Welcome to Kilmarnock. It's 1982.

Chic's Good Times is still a reliable floor-filler, but singles by groups as diverse as The Specials and The Associates are heralding the start of a new era. Ayrshire teenager Bobby Cassidy dreams of running a successful mobile disco and teams up with his pal Joey Miller to launch Heatwave, its equipment paid for out of his dad's compensation payout for losing three fingers at work. A mobile disco can only operate in the Kilmarnock area with the consent of Fat Franny Duncan, a gangster so small-time that he's forced to bask in the glory reflected back at him from bottom-of-the-bill cabaret acts and children's entertainers. But he has the town sewn up, so the boys have to play by his rules.

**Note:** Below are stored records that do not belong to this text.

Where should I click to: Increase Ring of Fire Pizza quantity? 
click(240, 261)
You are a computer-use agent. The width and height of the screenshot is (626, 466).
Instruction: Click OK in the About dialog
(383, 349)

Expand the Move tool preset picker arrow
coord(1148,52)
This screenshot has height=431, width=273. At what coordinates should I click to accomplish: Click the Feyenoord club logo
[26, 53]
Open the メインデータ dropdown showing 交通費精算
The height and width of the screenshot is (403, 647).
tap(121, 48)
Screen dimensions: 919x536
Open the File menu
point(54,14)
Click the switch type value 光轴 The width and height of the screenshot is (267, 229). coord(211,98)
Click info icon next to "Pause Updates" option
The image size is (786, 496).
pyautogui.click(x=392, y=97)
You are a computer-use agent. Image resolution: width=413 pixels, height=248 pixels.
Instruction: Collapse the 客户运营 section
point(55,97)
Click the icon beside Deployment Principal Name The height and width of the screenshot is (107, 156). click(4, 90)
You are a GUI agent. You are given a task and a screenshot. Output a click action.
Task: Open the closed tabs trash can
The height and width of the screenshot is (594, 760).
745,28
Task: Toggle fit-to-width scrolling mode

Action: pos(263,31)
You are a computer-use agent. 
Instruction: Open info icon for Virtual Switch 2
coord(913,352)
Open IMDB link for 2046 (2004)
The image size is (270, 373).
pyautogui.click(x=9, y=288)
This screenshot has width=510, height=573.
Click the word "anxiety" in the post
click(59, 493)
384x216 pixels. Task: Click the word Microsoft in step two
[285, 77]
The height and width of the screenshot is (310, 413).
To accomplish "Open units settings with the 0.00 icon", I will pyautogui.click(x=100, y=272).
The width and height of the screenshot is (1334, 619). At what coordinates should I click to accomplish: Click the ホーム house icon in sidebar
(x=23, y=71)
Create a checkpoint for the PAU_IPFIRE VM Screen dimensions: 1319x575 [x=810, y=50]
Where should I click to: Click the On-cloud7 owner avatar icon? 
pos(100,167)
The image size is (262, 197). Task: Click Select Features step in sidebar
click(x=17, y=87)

Bobby and Joey's clumsy early efforts to make Heatwave a success take place against the backdrop of Bobby's family life, which is strained and more complicated than it at first appears. Events from before his older brother Gary was even born have cast a shadow over the Cassidys, creating tensions that have spurred Gary to enlist in the army to try to win his father's long-withheld respect.

This is all taking place at the time when Argentina had just invaded the Falkland Islands, and quotes from Mrs Thatcher are liberally inserted between chapters. At a time of rising unemployment, the options for young men are limited. At the same time as Bobby is pursuing the crazy idea of joining the entrepreneurial culture by starting a disco, Gary is undergoing training which will culminate in him being dropped into a war zone.

Ross's social commentary, however, is applied as judiciously as his humour, as he does his best to balance the threads of his story so that Bobby's aspirations for his new business don't overshadow his home life, and nor is the Cassidy family's tragic arc crowded out by Fat Franny's business difficulties. More than just a nostalgic recreation of the author's youth, it's a compassionate, affecting story of a family in crisis at a time of upheaval and transformation, when disco wasn't the only thing whose days were numbered.